Recast the items in the part that opens with the line containing "Where should I click to: Click" and closes with the line containing "This screenshot has" as a numbered list, leaving out blank lines.

-*-

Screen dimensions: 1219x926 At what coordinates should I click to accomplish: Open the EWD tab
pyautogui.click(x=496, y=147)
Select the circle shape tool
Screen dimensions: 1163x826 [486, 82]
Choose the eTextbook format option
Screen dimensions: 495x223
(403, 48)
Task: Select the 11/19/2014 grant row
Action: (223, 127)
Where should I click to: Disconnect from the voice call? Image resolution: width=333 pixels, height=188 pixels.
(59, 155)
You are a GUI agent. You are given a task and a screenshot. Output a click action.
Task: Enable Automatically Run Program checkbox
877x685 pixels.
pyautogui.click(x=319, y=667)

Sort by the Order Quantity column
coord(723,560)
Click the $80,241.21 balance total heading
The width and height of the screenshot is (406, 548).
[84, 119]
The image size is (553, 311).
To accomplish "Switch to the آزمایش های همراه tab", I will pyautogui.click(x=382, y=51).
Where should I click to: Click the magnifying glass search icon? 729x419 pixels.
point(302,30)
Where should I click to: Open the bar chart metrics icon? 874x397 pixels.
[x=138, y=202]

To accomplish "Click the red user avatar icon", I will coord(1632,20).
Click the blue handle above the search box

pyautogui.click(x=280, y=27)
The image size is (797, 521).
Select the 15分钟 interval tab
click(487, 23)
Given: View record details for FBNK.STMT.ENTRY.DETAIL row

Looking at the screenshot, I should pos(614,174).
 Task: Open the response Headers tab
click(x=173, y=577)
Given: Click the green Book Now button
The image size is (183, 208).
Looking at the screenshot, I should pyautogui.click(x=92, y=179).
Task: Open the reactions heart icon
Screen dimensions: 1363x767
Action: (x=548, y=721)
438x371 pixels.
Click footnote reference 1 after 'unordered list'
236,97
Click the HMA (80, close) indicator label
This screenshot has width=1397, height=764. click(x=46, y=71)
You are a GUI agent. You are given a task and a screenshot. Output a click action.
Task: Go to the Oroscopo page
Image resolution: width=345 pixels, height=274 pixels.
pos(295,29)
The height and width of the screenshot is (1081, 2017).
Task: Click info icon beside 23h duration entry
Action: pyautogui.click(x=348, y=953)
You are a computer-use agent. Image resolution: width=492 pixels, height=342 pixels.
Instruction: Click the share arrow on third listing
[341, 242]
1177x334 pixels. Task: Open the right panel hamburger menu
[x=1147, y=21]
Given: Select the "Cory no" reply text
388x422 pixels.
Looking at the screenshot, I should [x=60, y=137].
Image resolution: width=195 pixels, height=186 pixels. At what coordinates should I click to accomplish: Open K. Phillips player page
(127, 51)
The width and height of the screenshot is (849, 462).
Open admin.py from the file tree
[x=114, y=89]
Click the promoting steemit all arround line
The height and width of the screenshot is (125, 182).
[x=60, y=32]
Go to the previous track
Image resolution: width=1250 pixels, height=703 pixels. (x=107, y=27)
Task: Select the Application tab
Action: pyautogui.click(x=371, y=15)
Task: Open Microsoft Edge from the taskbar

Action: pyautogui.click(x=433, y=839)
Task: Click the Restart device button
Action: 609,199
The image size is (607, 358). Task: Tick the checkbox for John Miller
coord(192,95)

-*-

## EXERCISE ANSWER
1. Where should I click to: Click the magnifying glass search icon? 729x419 pixels.
2. point(302,30)
3. Where should I click to: Open the bar chart metrics icon? 874x397 pixels.
4. [x=138, y=202]
5. To accomplish "Click the red user avatar icon", I will coord(1632,20).
6. Click the blue handle above the search box
7. pyautogui.click(x=280, y=27)
8. The image size is (797, 521).
9. Select the 15分钟 interval tab
10. click(487, 23)
11. Given: View record details for FBNK.STMT.ENTRY.DETAIL row
12. Looking at the screenshot, I should pos(614,174).
13.  Task: Open the response Headers tab
14. click(x=173, y=577)
15. Given: Click the green Book Now button
16. The image size is (183, 208).
17. Looking at the screenshot, I should pyautogui.click(x=92, y=179).
18. Task: Open the reactions heart icon
19. Screen dimensions: 1363x767
20. Action: (x=548, y=721)
21. 438x371 pixels.
22. Click footnote reference 1 after 'unordered list'
23. 236,97
24. Click the HMA (80, close) indicator label
25. This screenshot has width=1397, height=764. click(x=46, y=71)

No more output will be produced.